Many countries have spoken out against the Bush administration's plans to
overthrow Saddam Hussein, but it would be a mistake to suppose that they
will in fact cause trouble if the bombs start to fall. Washington has a long
record of bringing its allies into line.

Take Turkey. Its prime minister, Bulent Ecevit, continues to oppose publicly
the idea of attacking Iraq. But there is every reason to believe that the US
has already offered control of Iraq's northern oilfields to Turkey in return
for its support in Afghanistan and Iraq. This is what informed sources in
Washington tell me; and it is confirmed by press reports of what Richard
Perle, an influential adviser in the Bush administration, said while he was
in Ankara with the vice-president, Dick Cheney.

The oil-rich Mosul area has been disputed since the collapse of the Ottoman
empire at the end of the First World War. The British drew the maps and
invented the states that exist today. Turkey disputed the British decision
to give the Mosul province to the new Kingdom of Iraq, but finally accepted
it in a treaty signed in 1926.

The issue remained dormant until Iraq, under Saddam, attacked Iran in the
mid- 1980s. Weakened by the war, Saddam invited Turkey to crush Kurdish
rebels in northern Iraq. At this time, a total collapse of the Iraqi state
seemed entirely possible and Turkish interest in the oilfields revived,
particularly in the Turkish media. Yet when George Bush Snr raised the
"Mosul option" in the wake of Saddam's invasion of Kuwait, the government in
Ankara declined the "invitation". It feared an Arab backlash against
redrawing the borders and it was not anxious to acquire more territory
populated by Kurds.

In 1995, however, 35,000 Turkish troops attacked the Kurds in northern Iraq,
an act ignored by the British and US governments who had made much of their
protection of the Kurds from Saddam Hussein. As the Turkish troops withdrew,
President Suleyman Demirel said: "The border on those heights is wrong.
Actually, that is the boundary of the oil region. Turkey begins where that
boundary ends. Geologists drew that line. It is not Turkey's national
border."

He retracted these statements after Arab protests. But Turkish interest has
continued, and today the Turkish national oil company is drilling new wells
in the Khumala field as part of a UN-sanctioned oil-for-food programme.
Turning this commercial presence into a guaranteed supply of cheap oil,
courtesy of a new puppet regime in Baghdad, may be the carrot that the US is
offering Turkey. It would go some way to compensating for the decade-long
loss of trade with Iraq that has damaged the Turkish economy.

But oil is not the only, or even the biggest, lever that the US has over
Turkey. It also funds half its IMF and World Bank loans.

As it happens, the US is now less reliant than it was on Turkish airbases,
as it is taking over huge former Soviet airbases in Bulgaria and Romania.
But Turkey's army has a reputation for brutal effectiveness, and the US
would like to make use of it. Turkish forces are already serving in Kabul,
and are set to take on a greater role. Such power-projection fits into the
nationalist objectives that Turkey has pursued in the Caucasus and Central
Asia since the collapse of the Soviet Union.

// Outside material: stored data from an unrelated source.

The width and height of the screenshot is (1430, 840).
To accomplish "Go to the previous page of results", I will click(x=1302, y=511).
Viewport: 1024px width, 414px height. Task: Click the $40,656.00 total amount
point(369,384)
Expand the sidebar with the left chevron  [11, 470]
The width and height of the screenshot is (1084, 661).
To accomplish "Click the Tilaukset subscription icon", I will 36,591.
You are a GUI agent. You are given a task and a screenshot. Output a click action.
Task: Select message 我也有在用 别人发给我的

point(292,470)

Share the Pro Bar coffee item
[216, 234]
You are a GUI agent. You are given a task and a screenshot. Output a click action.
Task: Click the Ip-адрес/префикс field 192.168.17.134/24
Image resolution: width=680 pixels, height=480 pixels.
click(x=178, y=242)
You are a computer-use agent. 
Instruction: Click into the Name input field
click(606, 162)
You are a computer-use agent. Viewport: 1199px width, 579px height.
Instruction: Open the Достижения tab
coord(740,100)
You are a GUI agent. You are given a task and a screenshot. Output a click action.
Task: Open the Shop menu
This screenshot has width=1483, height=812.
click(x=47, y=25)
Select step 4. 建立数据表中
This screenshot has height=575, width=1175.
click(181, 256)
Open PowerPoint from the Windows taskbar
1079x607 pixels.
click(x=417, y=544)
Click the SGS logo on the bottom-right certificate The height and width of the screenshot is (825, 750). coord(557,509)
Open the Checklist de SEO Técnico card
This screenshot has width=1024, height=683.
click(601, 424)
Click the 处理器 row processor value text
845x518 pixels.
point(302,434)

One US option in Iraq - an alternative to the more commonly mentioned
options, including an invasion through the Gulf and support for internal
uprisings - is to seize one or more airbases in the country and use these to
launch commando and larger ground-force raids. Such "in-country" bases are
essential for special forces operations, as proved to be the case in
Afghanistan - you cannot perform effective missions on day trips. And this
is where the Turks come in: their forces could help to secure a main
operating base inside Iraq. If, in the process, they crush Kurdish
"terrorists", Washington will not complain.

The real objective of the US in Iraq is to destroy the idea that anyone can
fight America and get away with it. For US conservative strategists, this
was Bush Snr's strategic failure in the Gulf war. Once the US has bases in
Iraq as well as in Afghanistan, military operations against Iran, next on
the list of "axis of evil" countries, become more viable. This approach to
the axis of evil may seem too reckless to take seriously, and there is no
certainty that the Americans will pursue it, but we should not underestimate
the White House's determination to destroy its enemies.

So what should Britain and Europe do? In the short term, if Europe offered
more economic support, Turkey could afford to be more flexible and
independent in handling Washington's demands. In the longer term, Europe
should remove its dependency on Gulf oil, which leaves it reliant on the US
military's ability to control supplies.

Wind, solar and fuel-cell technology could provide our energy and
transportation needs. If we developed them, we would have freedom of action
in the Middle East and be able to form a policy more independent of the US.
As we plan for 2010 and 2020, energy independence offers a far more
practical and - to use a fashionable phrase - "asymmetric" strategy for
reducing the sources of conflict and increasing our power than an attempt to
compete with the Pentagon by creating a European army.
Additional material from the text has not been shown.